Run it in your browser: Crop Image — Free, no account required, no watermark.

Why this happens

Images grow for predictable reasons — embedded images at full camera resolution, fonts shipped twice, scanned pages saved at 600 DPI, video clips that were never meant for email. The original was fine for archiving, but it isn't shaped for email. Open the tool below and follow along.

How to bring a image under 25MB

  1. Open Crop Image in any modern browser. Nothing installs.
  2. Drag the image onto the drop zone. Multiple files work too; Crop Image processes them in a single pass.
  3. Pick a compression preset. "Balanced" is the right answer 95% of the time — visually identical output, file size cut by 50–80%.
  4. Wait for processing — usually under five seconds for a image smaller than 50MB.
  5. Download the result. It lands in your default downloads folder under the original filename, suffixed.
  6. Attach the smaller version to Gmail and send. The size badge in the attachment row should now read well below 25MB.

If you have a stack of images to send to the same person, drop them in together — Crop Image handles a batch in one click, then you attach the whole folder.

What if it's still too big?

A few images resist compression — usually because they're already aggressively compressed, or they're video / audio at high bitrate. Two reliable next moves:

  • Trim or split. If the image is content-rich, sending half today and half tomorrow often beats forcing it into one attachment.
  • Switch to a cloud link. Gmail itself will offer "10GB via Google Drive link" once you exceed the limit. Google Drive, OneDrive, Dropbox, and WeTransfer all give you a copy-paste link that bypasses every mail provider's cap.

Try it now

Crop Image →

No upload, no signup, no daily limit.

Frequently asked questions

What's the maximum I should attach to Gmail, in practice?

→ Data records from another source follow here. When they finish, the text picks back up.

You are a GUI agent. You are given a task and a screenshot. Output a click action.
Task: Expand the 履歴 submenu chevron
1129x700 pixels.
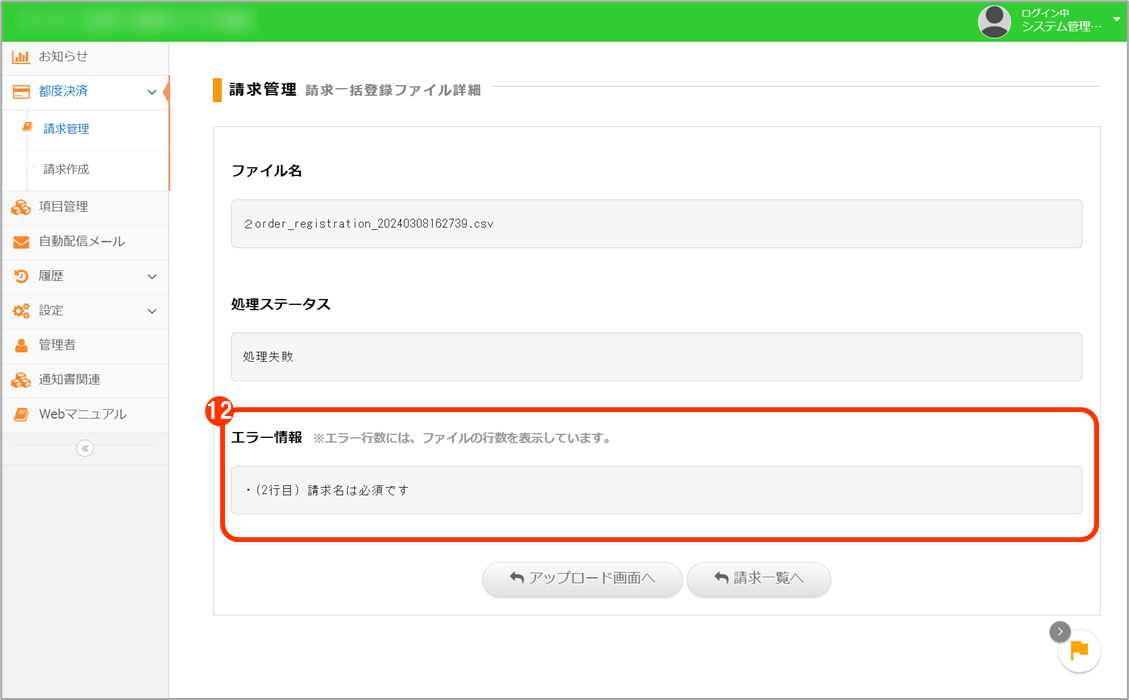point(152,276)
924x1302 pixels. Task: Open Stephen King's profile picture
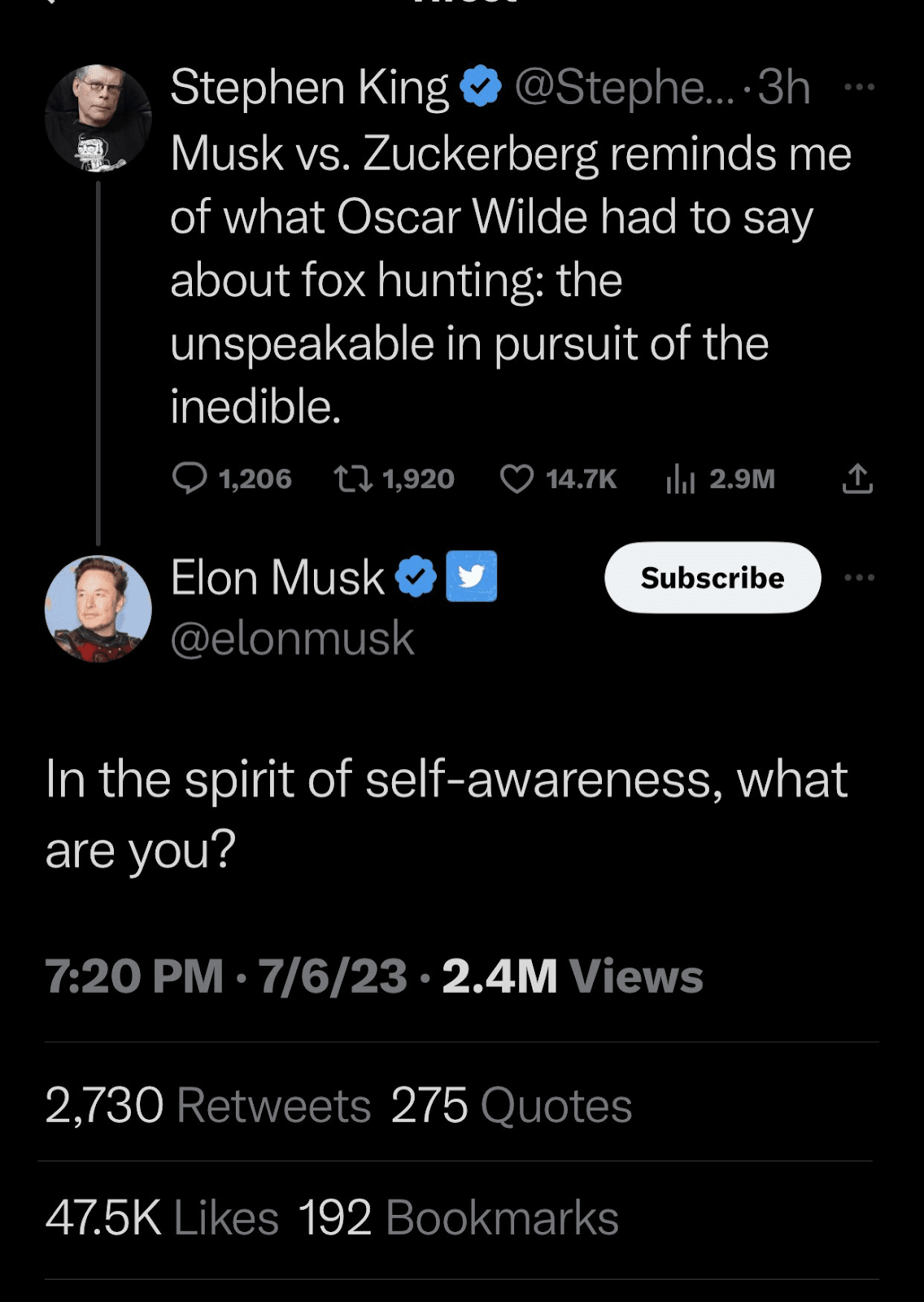(98, 118)
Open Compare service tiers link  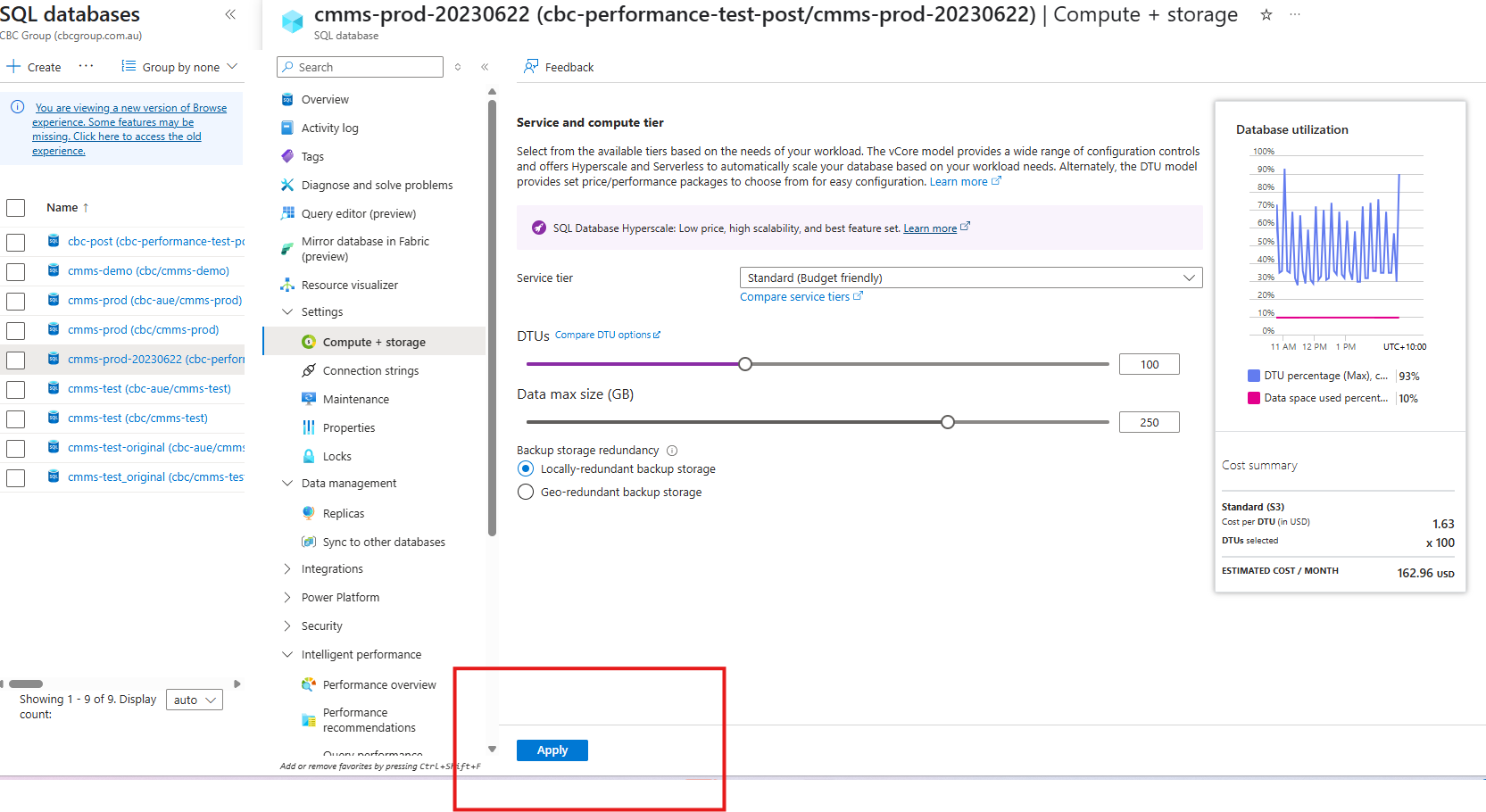click(x=794, y=297)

Stay 10–15% under the hard cap. Gmail's 25MB is the wire limit, but base64 encoding inflates the body by ~33%. Headroom prevents the "rejected after 30 seconds" failure mode.

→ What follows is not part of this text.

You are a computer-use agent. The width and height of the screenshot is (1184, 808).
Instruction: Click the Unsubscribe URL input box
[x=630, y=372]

Why is base64 encoding mentioned — what does that mean for me?

Email attachments are base64-encoded on the wire, which adds about 33% to the file size during transit. Gmail's 25MB is measured after that inflation, which is why a image that's exactly 25MB on disk will sometimes still bounce.

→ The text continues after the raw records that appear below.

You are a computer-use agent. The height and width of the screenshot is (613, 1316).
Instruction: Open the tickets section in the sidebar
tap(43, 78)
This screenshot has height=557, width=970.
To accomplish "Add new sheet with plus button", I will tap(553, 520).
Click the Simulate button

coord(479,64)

Will the recipient be able to tell the image was compressed?

Usually not. The "Balanced" preset on Crop Image targets visually indistinguishable output. Only a side-by-side pixel comparison would reveal the difference, and recipients almost never do that.

Does Crop Image upload my image to a server?

No. Crop Image runs entirely in your browser using WebAssembly. The image never leaves your device — there is no server to send it to.

Related guides


Ready to try it?

Launch the tool: Crop Image. Free, no account required, no watermark.


Last reviewed May 2026. File-size limits, portal requirements, and software defaults change over time — always verify with the destination platform before uploading time-sensitive documents. References to third-party services and products are for descriptive purposes only and do not imply any partnership or endorsement.